I would like to hear some more of your care stories if you get a chance.
These are such fascinating creatures.

I have included a photo.
Wow Jill! That certainly is a good-looking octopus you have there. Thanks for sharing!

I definitely encourage discussion on this topic, but just want to reiterate the columns Colin referenced in his earlier post, since it really should be mandatory reading for anyone interested in blue rings:

http://is.dal.ca/~ceph/TCP/bluering1.html by Dr Roy Caldwell
http://is.dal.ca/~ceph/TCP/octobite.html by Roland C. Anderson
Hi Jill
Thats is a nice looker! :smile:

i hope that you can share some more facts and stories about your octo over time. Tell us more.....

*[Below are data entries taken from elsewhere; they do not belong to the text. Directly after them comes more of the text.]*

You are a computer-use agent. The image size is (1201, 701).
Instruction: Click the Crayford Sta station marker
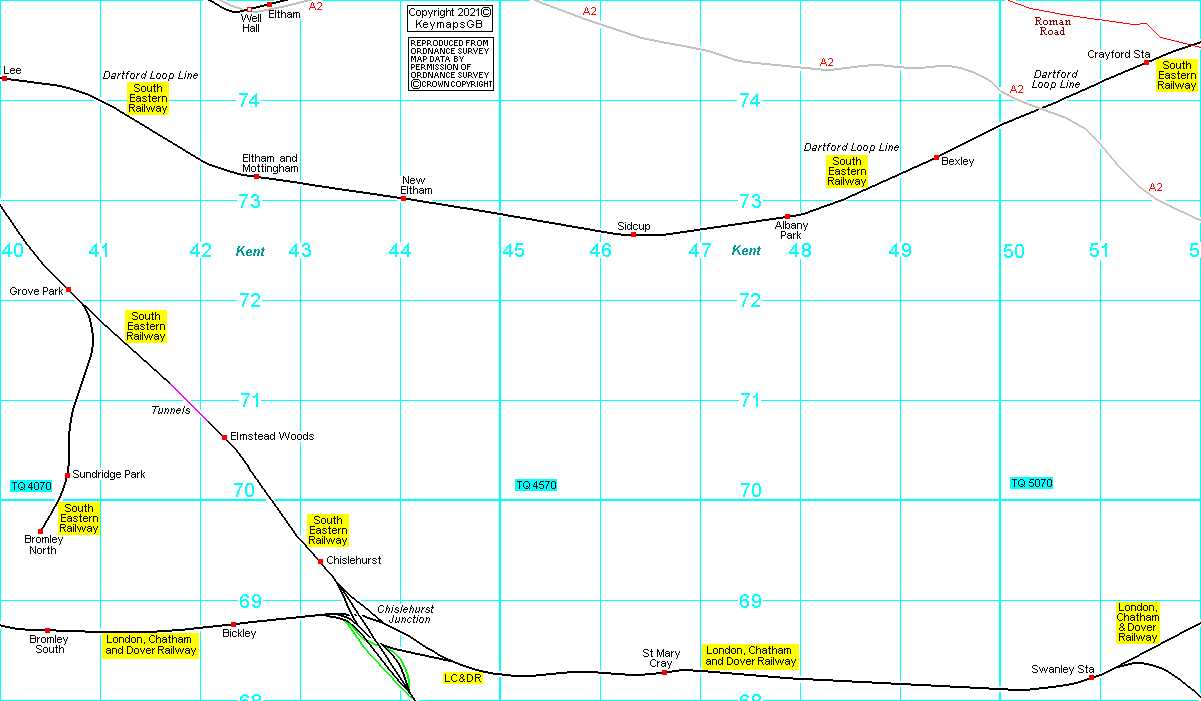(1146, 62)
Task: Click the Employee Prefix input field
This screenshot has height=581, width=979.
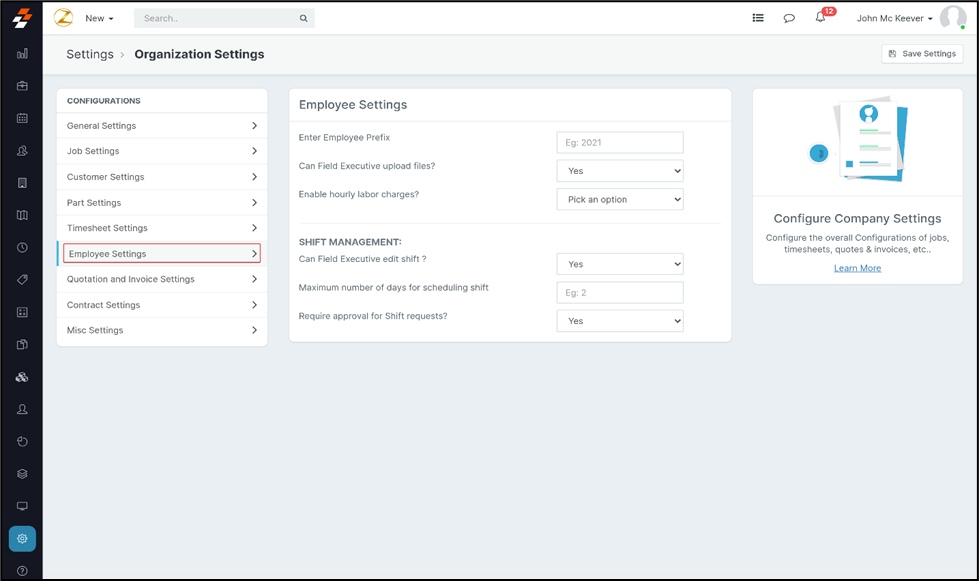Action: point(619,143)
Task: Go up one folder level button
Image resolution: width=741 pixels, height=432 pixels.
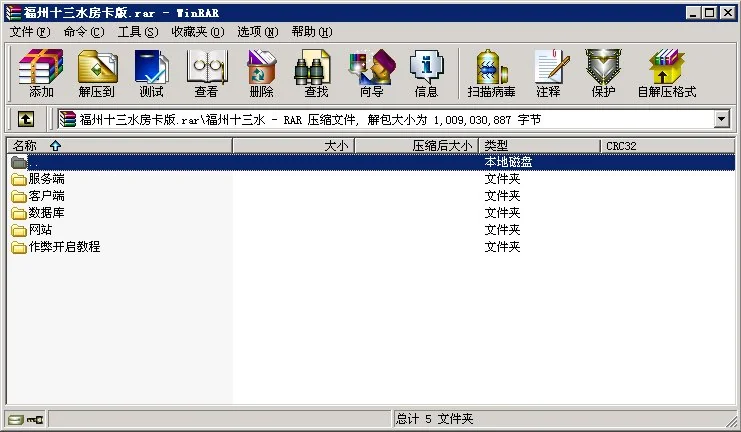Action: pos(25,119)
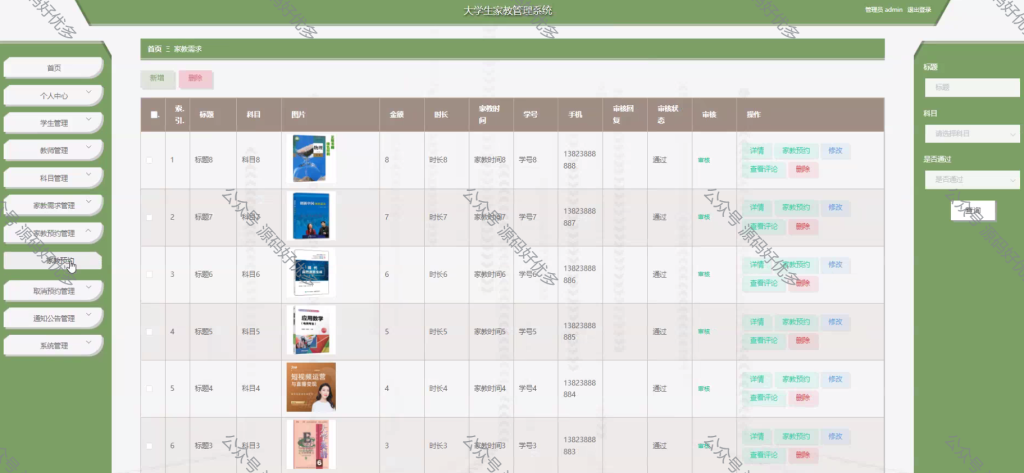
Task: Go to 首页 in the sidebar
Action: pos(53,68)
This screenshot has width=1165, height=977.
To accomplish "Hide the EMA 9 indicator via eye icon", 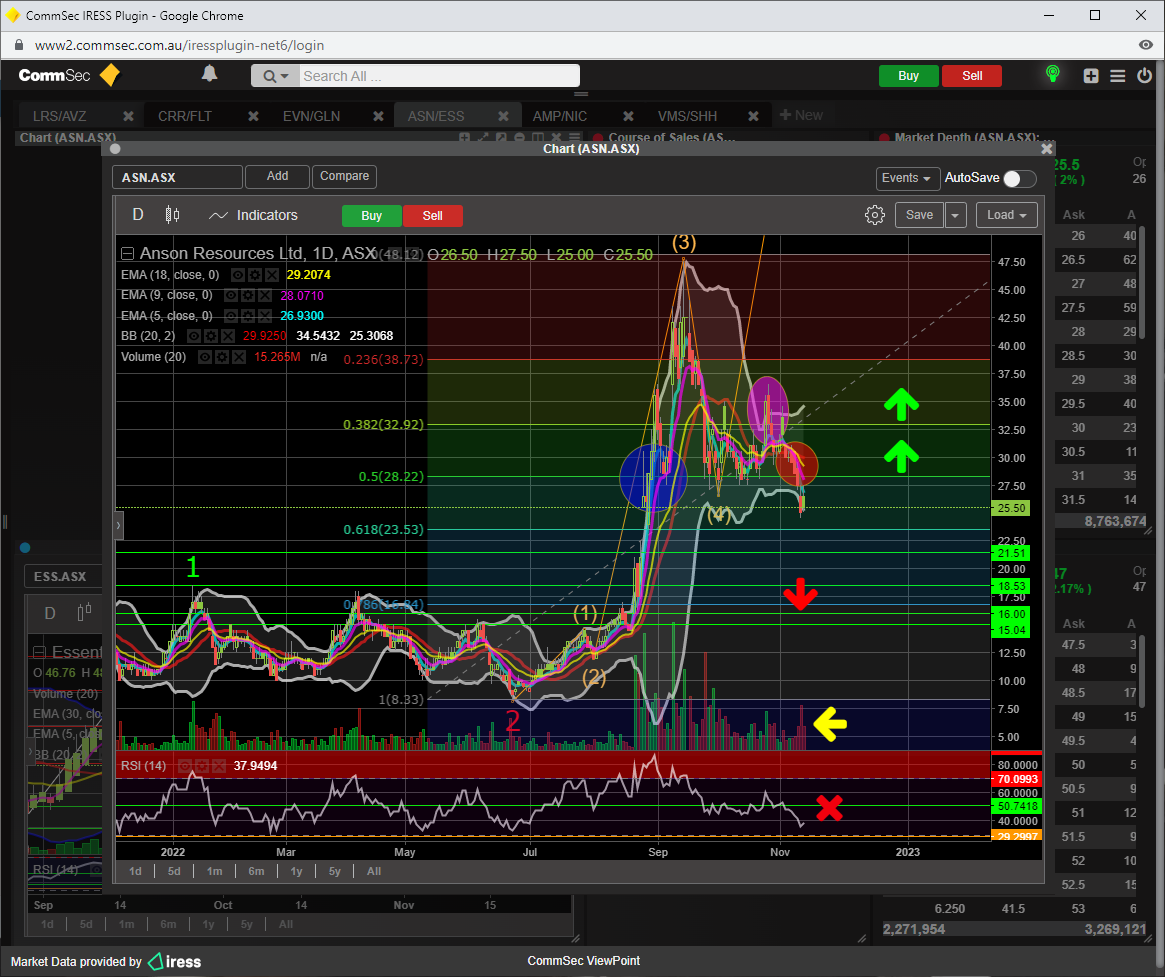I will click(x=231, y=296).
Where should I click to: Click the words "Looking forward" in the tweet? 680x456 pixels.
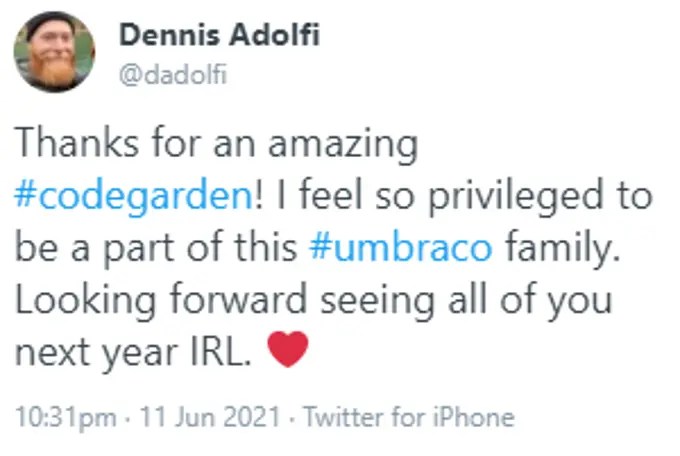(x=147, y=299)
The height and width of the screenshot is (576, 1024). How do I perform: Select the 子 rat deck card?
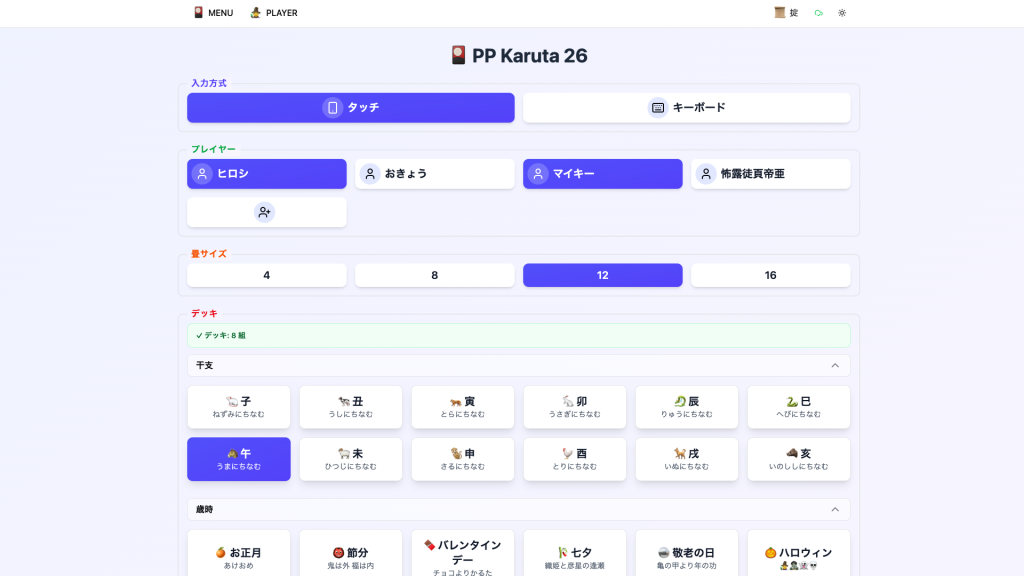pyautogui.click(x=239, y=407)
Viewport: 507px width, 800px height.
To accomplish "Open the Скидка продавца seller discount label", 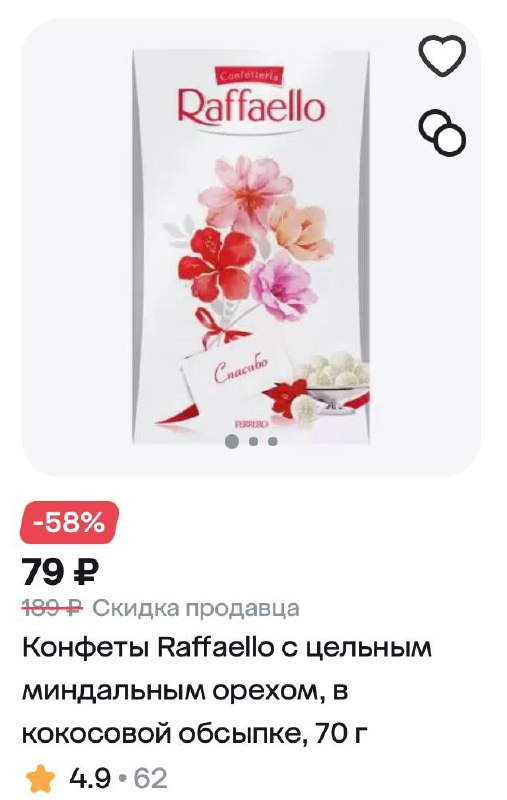I will click(x=196, y=609).
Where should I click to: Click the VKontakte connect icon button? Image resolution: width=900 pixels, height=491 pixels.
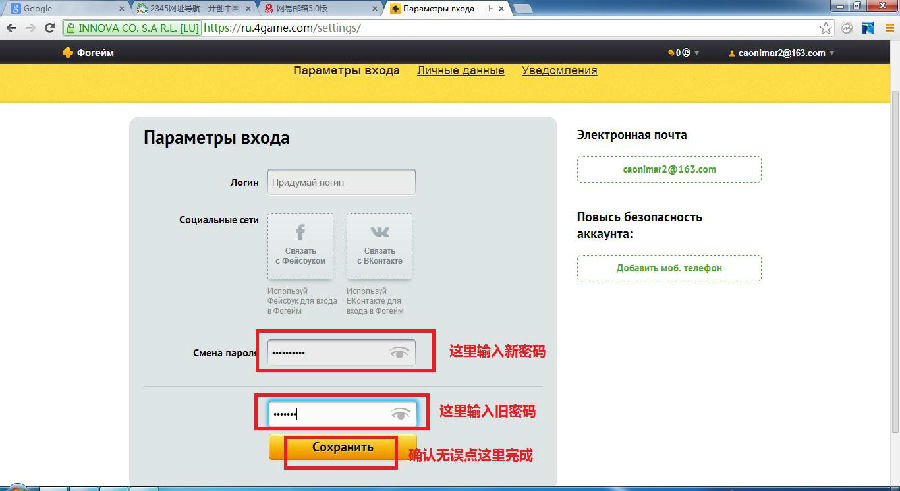(379, 245)
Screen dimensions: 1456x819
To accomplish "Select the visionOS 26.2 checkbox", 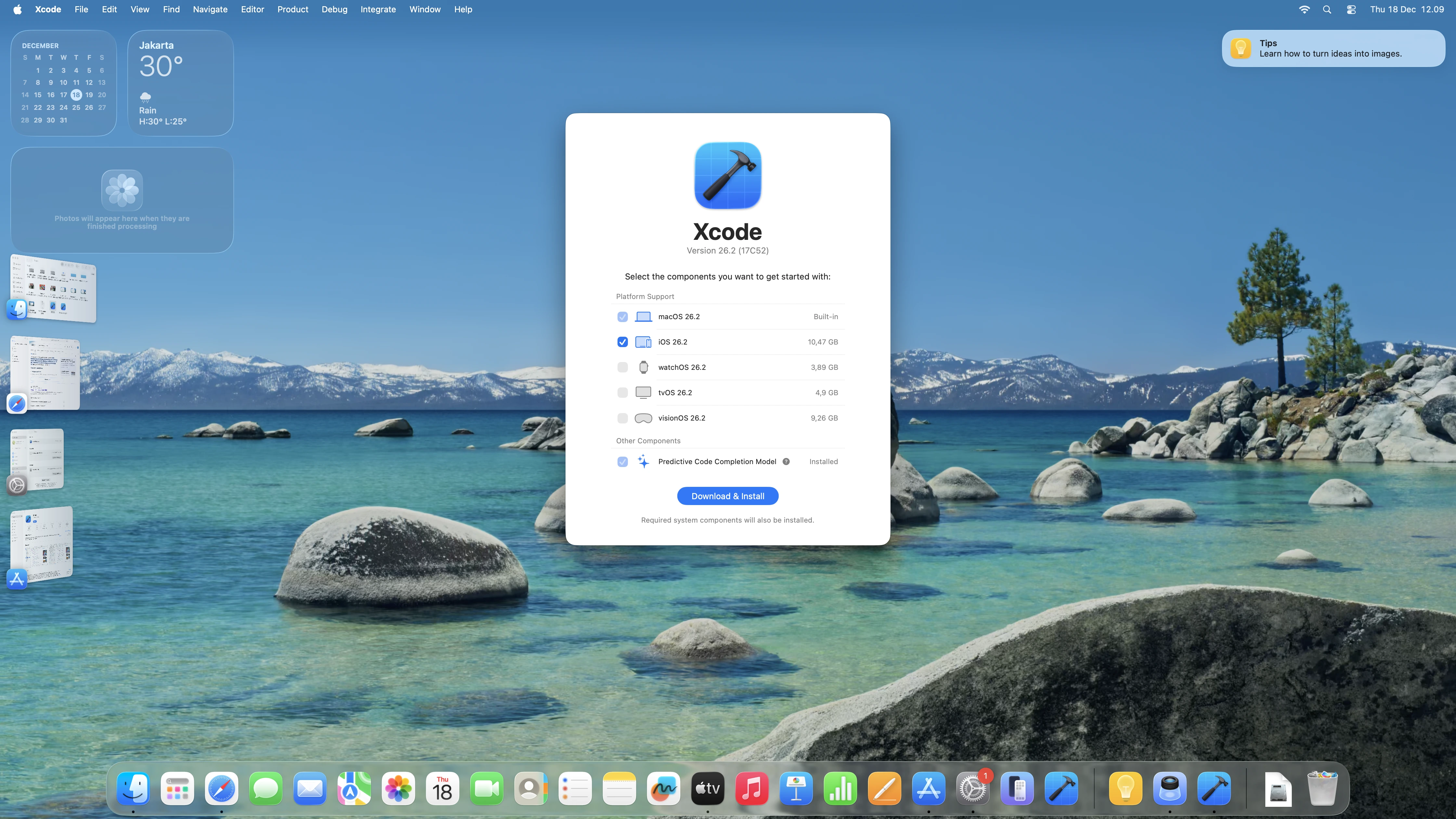I will coord(622,418).
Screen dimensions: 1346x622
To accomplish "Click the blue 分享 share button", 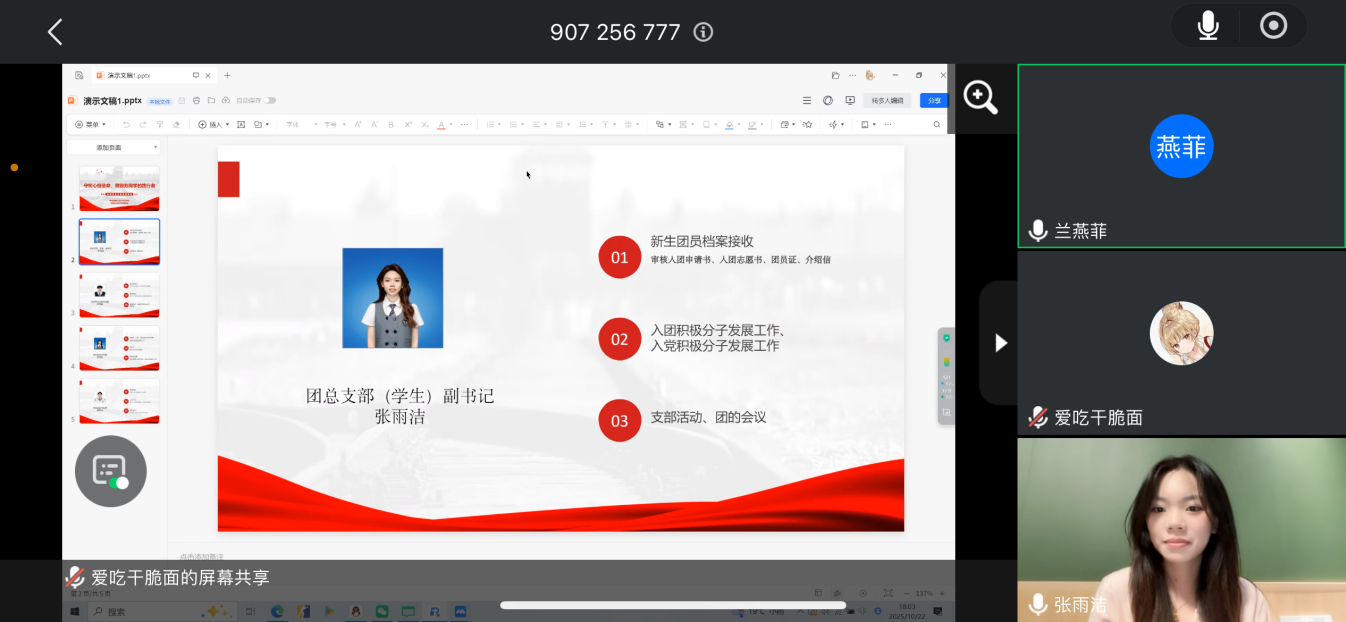I will point(933,100).
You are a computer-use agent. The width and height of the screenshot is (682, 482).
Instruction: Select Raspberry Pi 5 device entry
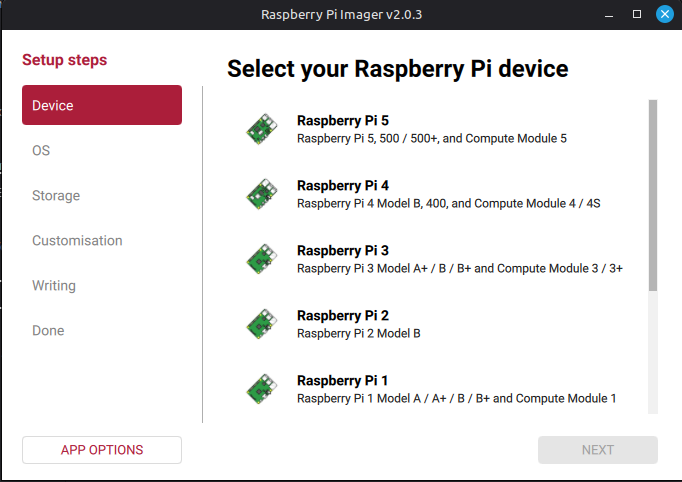(x=437, y=129)
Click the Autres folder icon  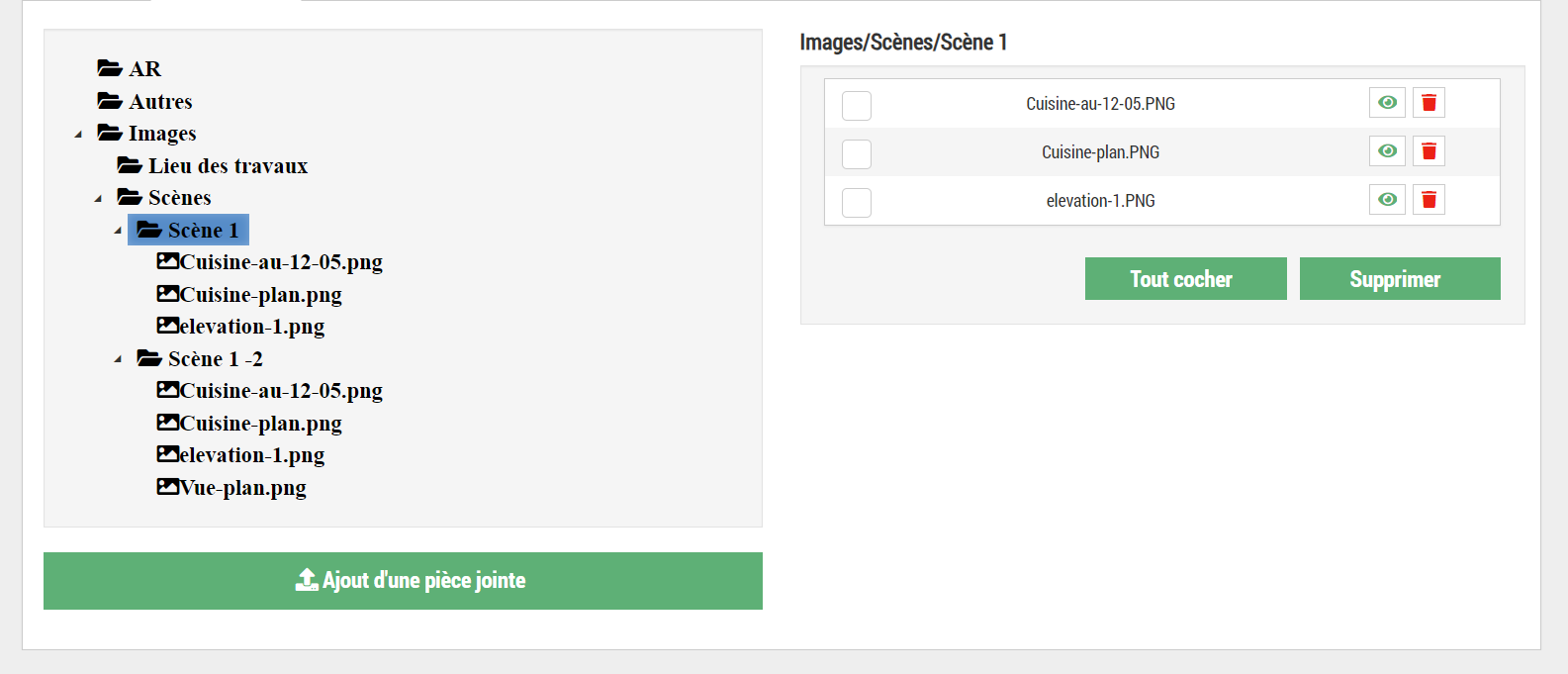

PS remember to add your octopus to our database when you get the chance 8)

Care tips =)...

Sounds like you have taken very similar steps. I wonder if the noise, or lack therof in an Eclipse tank has anything to do with the activity we both experience/d? At any rate I am sorry to say I can't offer any new tips, and it seems as if she already has a taste for shore crabs and I think getting them to eat is half the battle. I am jealous Jill :P I have not found anything close to Molly in the past year. Enjoy her while she is with you and take lots of pics :biggrin2: . Regards. Tim

if you did get bit........

A) would you feel the bite????

B) would the death be very painful???

I am just curious, is it possible to make it to the hospital and get anti-venom shots??? can you buy AV kits for your home just like for snakes???
A bite would be... bad =(

As far as I have heard the bite is often times minute and rarely even felt. I would imagine the death to be very much like suffocating, as the toxin shuts down the respiritory system of the victim (NOT fun I'd think lol), and then paralyzes you. At any rate I believe the only procedure in the U.S. for treatment is CPR and breathing apparati. I also have heard that you have only a matter of minutes and that it starts with numbness in your hands. Perhaps the scariest part is that you remain fully lucid (i.e. until you pass out and die your brain, vision, and hearing work fine). On a lighter note I have also heard that Blue Ring's can deliver less lethal doses at their discretion if they are not trying to kill the victim. And on one final note these are not overtly aggressive animals and will probably only bite in the event that you poke, step on, or agitate them a bunch. As long as you know where they are and aren't silly/stupid, I would never imagine one hunting you down. :biggrin2:

I agree with Jill. I have observed the activity level of the blue ring. It has been close to 10 years since I saw two live ones in a local pet store, and I was impressed by them. They did not strike me as shy in the least. I have had two octopi in the past, but never a blue ring. If I had been set up for them at the time I would not have hesitated to buy them. I had previously seen preserved specimens at Hawaiian Marine Imports in Houston, Texas back in the 70's. These were not for public sale. The level of danger of these creatures are to be respected. In the past I have had lion fish and leopard sharks and never suffered injuries from them. It is important to understand and respect the creatures that one keeps in captivity.
Eric, were the 2 blue rings you saw at "Animal Jungle"?...just wondering because I'm originally from Virginia Beach and that's the only place I've ever seen carry octos.
Is this true but I read somewere (forget were :?)if you get bit and put very hot water over the bite it will slow the affects.
And if anyone knows were some good pics are of Blue rings in captivity I would love to see them.